Cathepsin B surface expression and in vitro invasiveness. (A) Quantitative flow cytometry analysis of plasma membrane cathepsin B in PM1 and PM2 cell lines (empty histograms) and in MM1 and MM2 cell lines (full histograms) performed in cells found above (non invading) or below (invading) the Matrigel covered filter. Numbers represent the median fluorescence values ± SD among three independent measurements. Histograms from a representative experiment are shown. (B) Cytofluorimetric and fluorescence microscopy analyses of plasma membrane cathepsin B in MM4 cell line during selection of invading cells by repeated passages through the Matrigel-covered filters. (C) Cytofluorimetric analysis of plasma membrane cathepsin B in MM4 cells at the end of the selection after four passages through the Matrigel-covered filters revealed the presence of a sub-population with reduced size (R2 region, bottom central panel) and negative to cathepsin B (bottom left panel).
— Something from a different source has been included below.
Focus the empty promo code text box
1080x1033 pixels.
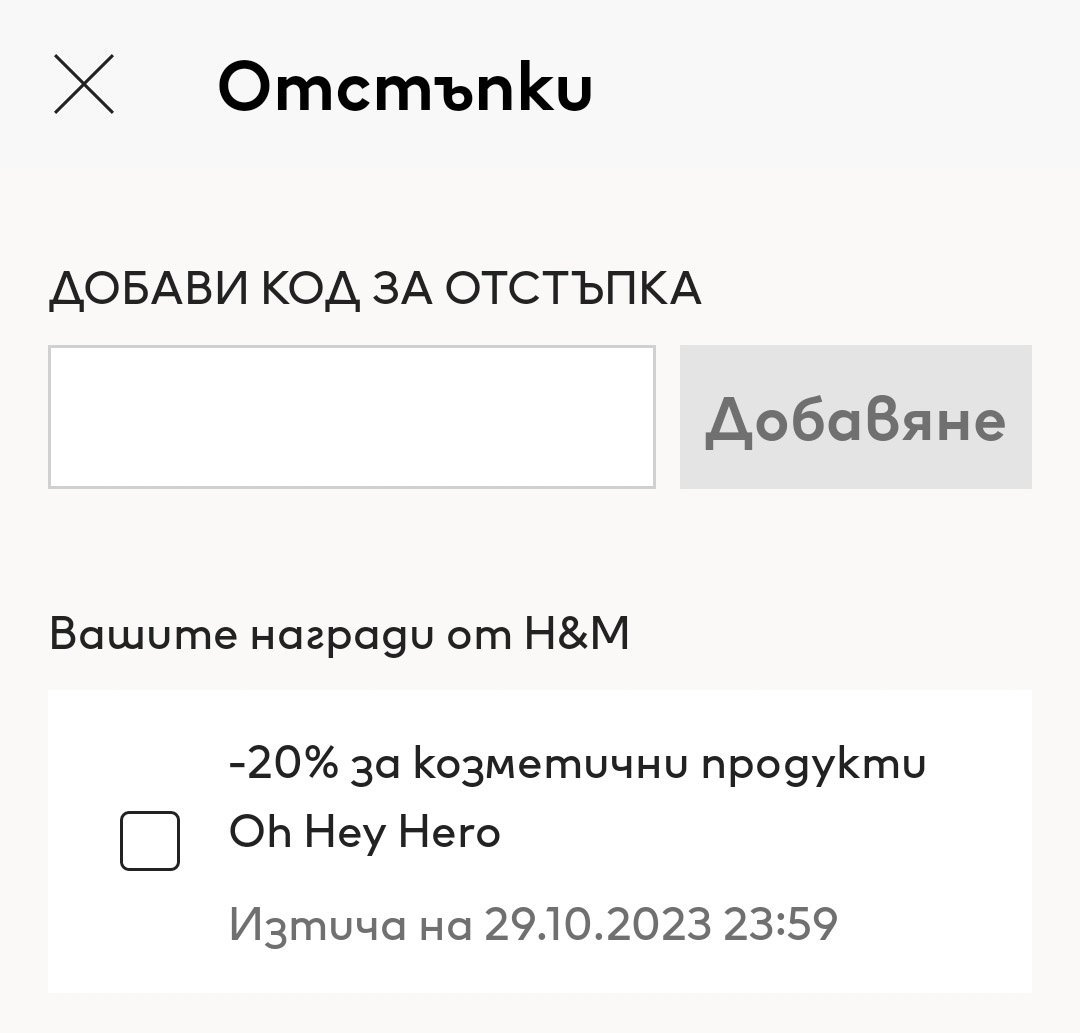click(351, 417)
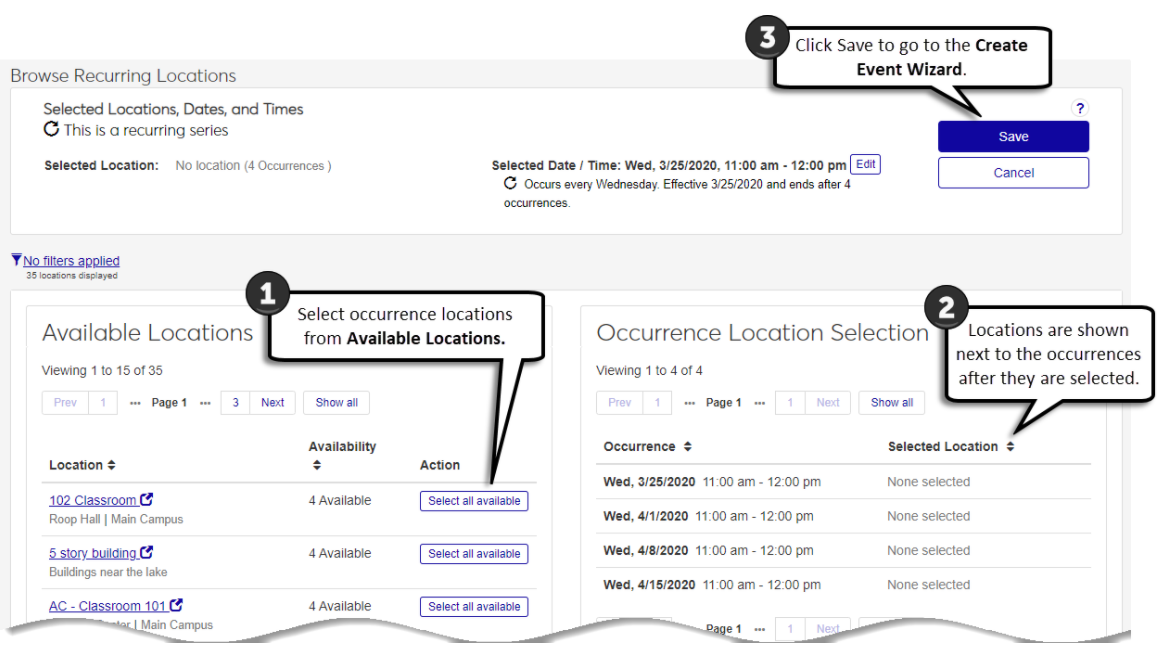
Task: Open external link icon beside 102 Classroom
Action: point(147,500)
In the bottom panels fluorescence microscopy micrographs showing cathepsin B-positive cells (corresponding to R1 region) and cathepsin B-negative microvesicles, probably corresponding to the sub-population (R2 region) revealed by cytofluorimetric analysis. Arrows indicate vesicles budding from (left picture) or near to (central picture) the cell. In the right panel a cluster of vesicles is shown.

Figure 5

Cathepsins and in vitro invasiveness: effect of siRNA. (A) Western blot analysis of cathepsin B (left panels) and invasion test (right panel) of cells knocked down for cathepsin B in two different primary (PM1 and PM2) and metastatic (MM1 and MM2) melanoma cell lines. The values of Western blot signals, reported in the bottom left panels, were obtained by densitometric analysis and are expressed as arbitrary units (a.u.). In vitro invasion test (right panel) in cells knocked down for cathepsin B showed a significant (p < 0.01) reduction of their invasion capability. Data are reported as mean ± SD of the percentage of invading cells obtained in three independent experiments. Two representative primary or metastatic melanoma cell lines are shown. (B and C) Flow cytometry evaluation of fluorescence in MM1 cells (B) or MM4 cells (C) transfected with FITC-siRNA. The number in the left panel represents the percentage of FITC-positive cells (corresponding to transfected cells). Cytofluorimetric evaluation, performed 48 h after transfection, of cathepsin B (second panel), D (third panel) or L (fourth panel) in MM1 (B) and MM4 (C) cells transfected with non-silencing siRNA or with silencing siRNA. Numbers represent the median fluorescence intensity and indicate the expression level of the cathepsins. A representative experiment among three is shown. (D) Invasion test of cells knocked down for cathepsins in MM1 (left panel) and in MM4 (right panel) cell lines. (*) Indicates p < 0.01.

Figure 6

Antitumor efficacy of CA-074 in human melanoma xenografts. (A) Tumor growth curves of mice bearing MM1 melanoma cells and treated i.v. with vehicle alone (υ) or with CA-074 (σ) for eight consecutive days, starting from day 6 after cell injection. Mean tumor weights in mg ± SD are shown. (B) Mice were injected i.v. with MM4 cells and the day after, treated with CA-074 for eight consecutive days. At day 14 after cells injection, lungs were removed and fixed in Bouin's solution to distinguish tumor nodules from lung tissue, and the number of metastases was evaluated. The boxes show medians and 75th and 25th percentiles of the data, while the whiskers indicate the minimum and maximum values. (C) Representative images of metastatic nodules in lungs from control and treated mice. Note the lower number of nodules in the right picture.